Beide Kunstwerke brauchen die Natur, beziehen sich direkt auf sie an diesem Ort und so wird die Landschaft an der Wegscheide zur Mitspielerin der Kunstschaffenden. Etwas weiter, vor dem Bergrestaurant findet man Spuren vergangener Aktionen: alte Spiegelobjekte von Monkiewitsch, riesige verwitterte Wackelsteine von Volker Hess, verblichene Bemalungen: die Schöpfung holt sich ihren Raum zurück. Im dunklen Wäldchen gegenüber dem Feriendorf riecht es modrig, die typischen Huttener Basaltsteine sind völlig bemoost, auch hier gibt es einige verrottete Arbeiten aus vergangenen Jahren.
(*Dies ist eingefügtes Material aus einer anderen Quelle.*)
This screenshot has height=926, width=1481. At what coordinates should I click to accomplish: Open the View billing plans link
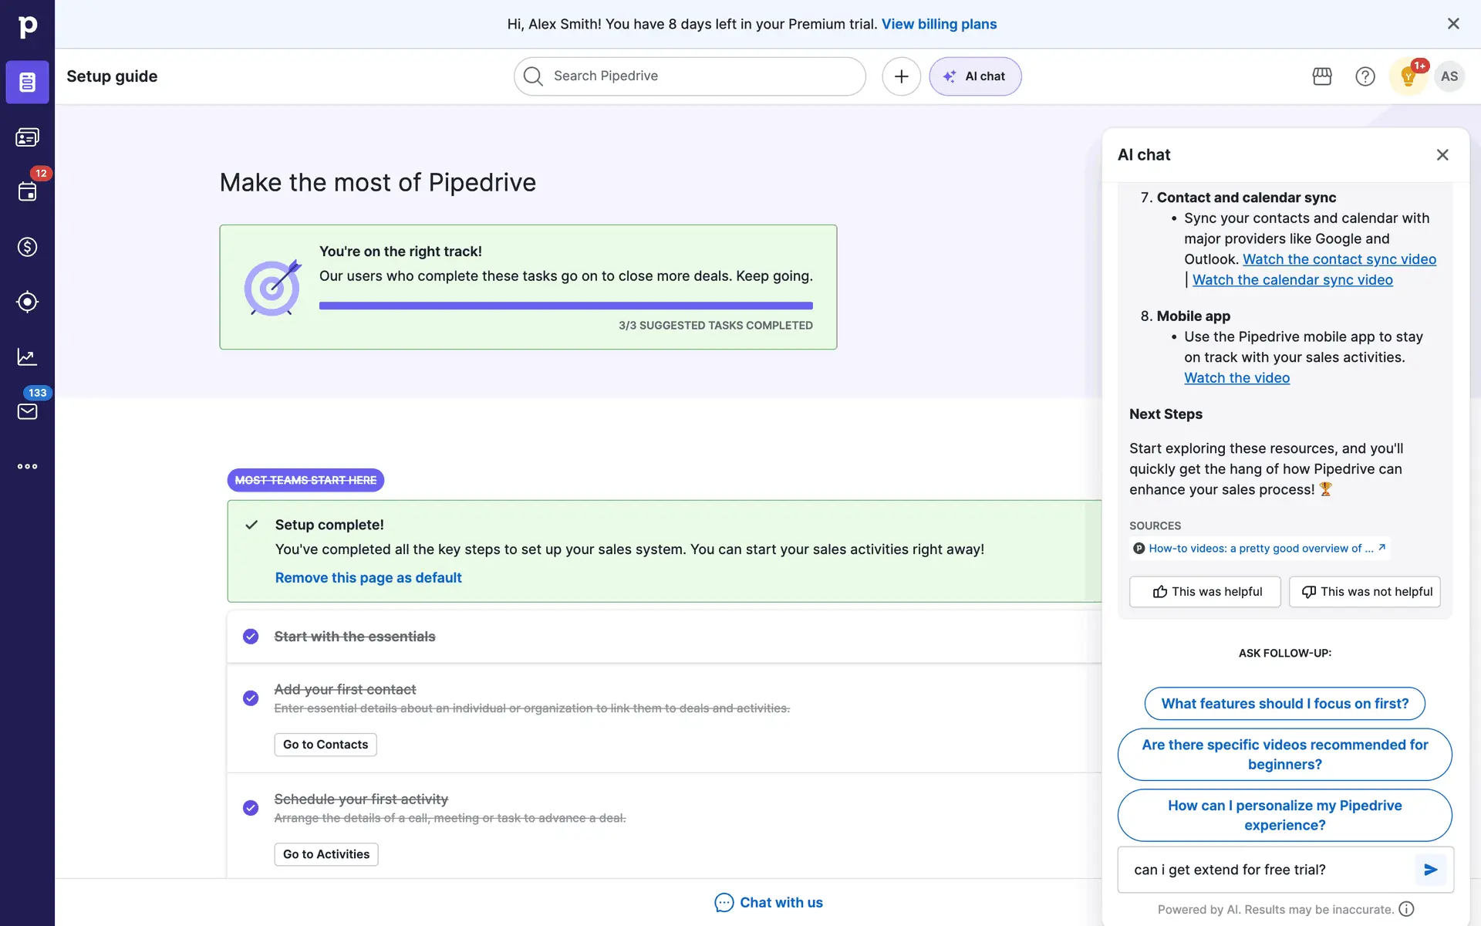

Im hohlen Baum, in dem jahrelang die Schaufensterpuppe „Daphne“ wohnte bis sie gestohlen wurde, hat Lars Tae-Zun Kempel nun eine noch größere, düstere Figur installiert. Dieses Bildwerk heißt „Die Schwester“, sie ist fast völlig verhüllt, wirkt wie mit dem Baum verschmolzen oder von ihm gefangen (Foto links).
Ein Stück zur Straße hin, zum Licht, meint man in einen Zaubergarten zu geraten. Objekte wie Schlangen oder fette Schlingpflanzen hängen von den Bäumen, man darf durch sie hindurchgehen, das ist faszinierend und unheimlich zugleich. Eigentlich sind es nur mit Steinen beschwerte Strumpfhosen, die organische fremde Wesen suggerieren. „Pensilis“ hat Nicole Jänes ihre Installation genannt, das lateinische Wort meint „baumelnd“ oder „hängend“. Ach, wenn doch mal ein ganzer Wald hier oben so gestaltet werden würde...
Auch diese Arbeiten schmiegen sich zwischen die düsteren Bäume und stark bereiften Huttener Basaltsteine. Ein morscher alter Baum erhielt ein stabilisierendes Gerüst von goldgelben Baustangen. „Aufschrei“ heißt diese Skulptur, die eine große Spannung zwischen Landschaft und künstlichem Alu-Gerüst schafft, aber wohl auch Waldsterben, Klimawandel und den brutalen Umgang mit der Natur - ohne aufdringliche Eindeutigkeit - anprangert (Foto links).
Hier im Kunsthain und an weiteren Orten, gibt es zusätzliche Arbeiten von Kunstschaffenden zu entdecken. Sie alle wollen keine Galeriewerke produzieren sondern die Natur erfahrbar machen. Das Erleben wird durch wechselndes Licht, unterschiedliche Witterung und die Tageszeit beeinflusst.
Zur Übersicht bekommt man den kostenlosen Flyer beim Bergrestaurant, dem eigentlichen Beginn des Rundgangs.